In life there are many momentous occasions that signify milestones in our lives. Weddings, funerals and the birth of a child are just a few such examples. I recently attended the baby shower of a friend who’ll be bringing a bundle of joy into the world in August.
While sitting there watching the celebration, surrounded by crying babies and the pitter-patter of small feet I couldn’t help but ponder whether parenthood would one day befall me and whether I even wanted any children of my own.
My husband and I have been asked many times whether we have considered having children. Quite a queer question if you think about it; after all we can’t have kids the natural way (but believe me we try).
Realistically, if we do want little brats we would either have to adopt or make use of a surrogate. (The plus side of using a surrogate is that we can have a child that’s in part biologically ours without having to ruin either one of our figures.)
The decision to have children is additionally a complex one for us gay folk as it entails loads of red tape and paperwork; just thinking about the lawyers, the legal agreements and assessments by adoption and surrogacy agencies. It’s quite a different story for our heterosexual counterparts who merely have to have a night of marital bliss to ensure that there’s a bun baking in the oven.
The drive behind having children also seems to differ between gay and straight people. I’ve often heard that once a woman reaches a certain age her biological clock “starts ticking”. This is a concept I find particularly amusing: Is there really some kind of biological deadline for a woman, by which she must accomplish certain things or she’ll simply expire like bad milk?
In my social circle of women this deadline for having children appears to be between the magical ages of 30 and 40. After that they seem to give up on their eggs and the next major biological milestone to look forward to is the dreaded menopause.
“…what really concerns me is the fact that a child does not come with a comprehensive instruction manual…”
When it comes to my straight male friends I’ve not come across a single one that’s moaned and bitched about their biological clocks. Straight men, in my experience, are usually limited to two emotions when it comes to procreation; hungry and horny! So if he doesn’t have an erection, girls, please make him a sandwich.
As for me…Well, I have to be honest: children simply scare me. I have never been good with small kids and they rather make me nervous. As they look at me with those over-sized eyes I can swear they’re identifying my every weakness; scheming how far they can probe me before I crack.
The minute a baby is handed to me it will usually do one of two things – cry hysterically or throw up; in fact usually both will happen. What makes this worse is when the proud mother coos “ah… she likes you”. This while I stand there covered in baby spit with the child turning a lurid red from screaming.
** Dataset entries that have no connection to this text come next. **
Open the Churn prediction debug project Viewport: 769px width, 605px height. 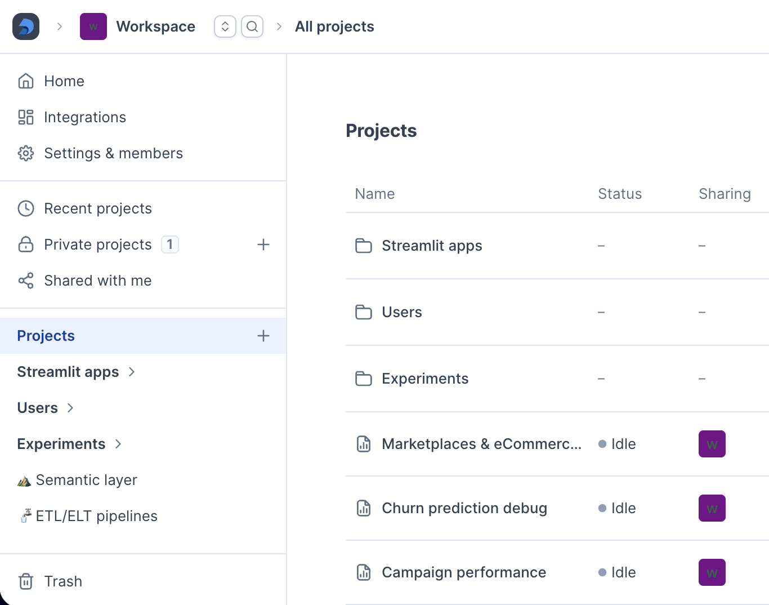coord(464,508)
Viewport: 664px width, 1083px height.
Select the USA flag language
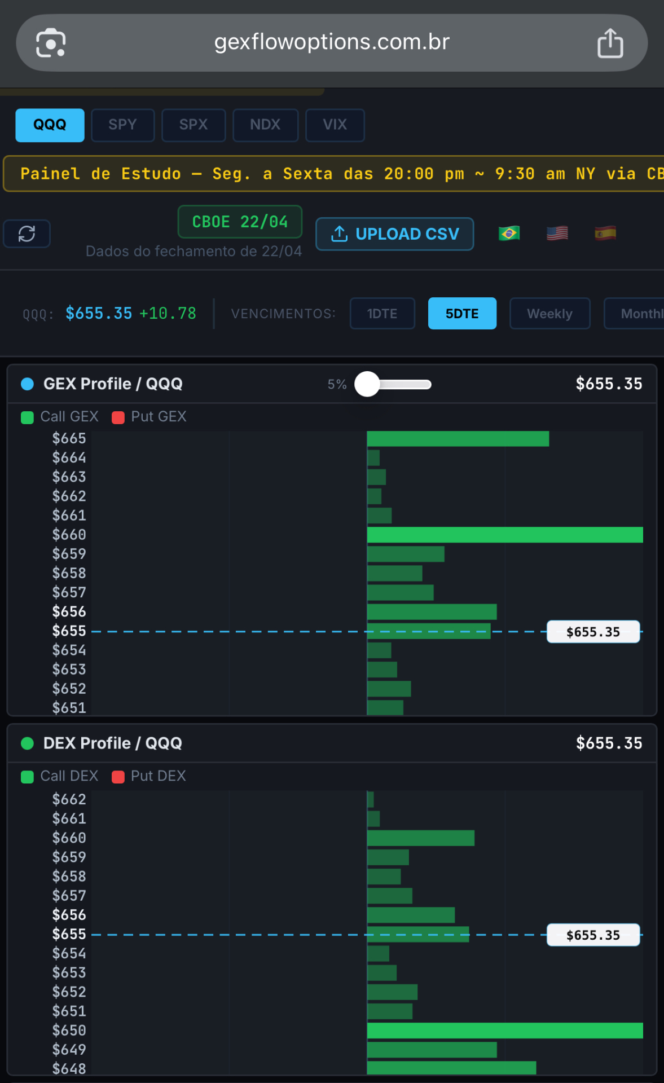pyautogui.click(x=557, y=233)
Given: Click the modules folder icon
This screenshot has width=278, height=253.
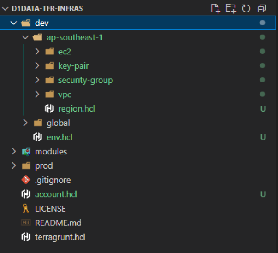Looking at the screenshot, I should point(26,151).
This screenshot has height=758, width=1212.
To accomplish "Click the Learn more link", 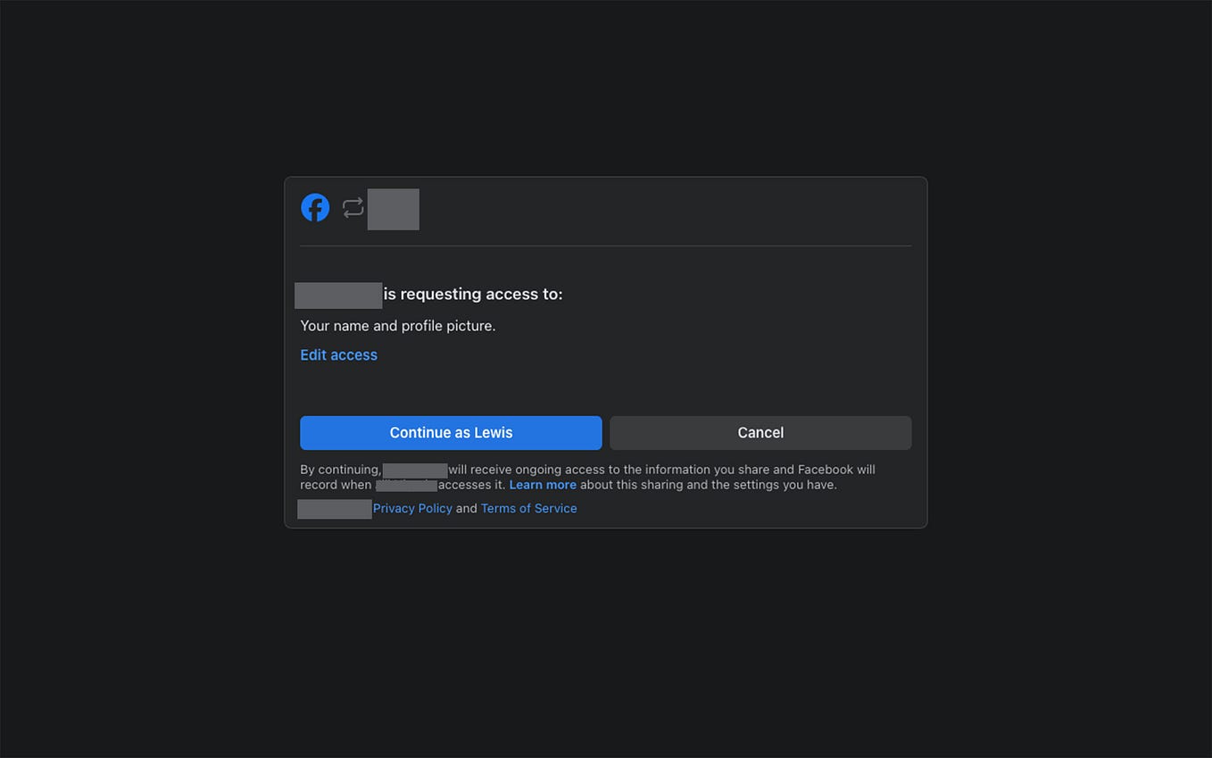I will (543, 484).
Hubby on the other hand is great with kids and he can easily command their respect. When he says “no” children tend to listen. When I say “no” the complete opposite happens and what was rowdy behaviour invariably turns into complete and utter chaos. It’s at times like these that I’m sure that my biological procreation clock, should I have one, is set firmly to “never”.
I don’t doubt that children truly are a blessing. But what really concerns me is the fact that a child does not come with a comprehensive instruction manual. And, worst of all, if they break you can’t take them back and ask for a refund. It’s a truly lifelong investment and not a cheap one at that.
Children can be the source of not just great joy but also considerable headaches. Having been a tremendously difficult child to raise I distinctly remember, while I was having one of my classic tantrums during puberty, my mother yelling me that one day I would have children of my own and boy, payback was going to be a real bitch.
Whether those words influenced my current position of not wanting children, I’m not sure. But, if and when I do raise kids of my own, I’m sure many of my mother’s words of wisdom and advice will come back to haunt me. Her favourite being: “I gave life to you and I can take it away!”
With the majority of our friends, of a certain age, contemplating having children, trying to fall pregnant or already being “with child” I personally feel no particular rush to get knocked-up or to knock-up hubby. And, we won’t be renting a womb or searching the continent for an orphaned child just yet.
For now we’re quite content being Fairy Godparents and knowing that when our godchildren become difficult we’re able to return them home to their parents. That’s not to say we have permanently closed the door to parenthood… Check in with us again when we’re forty.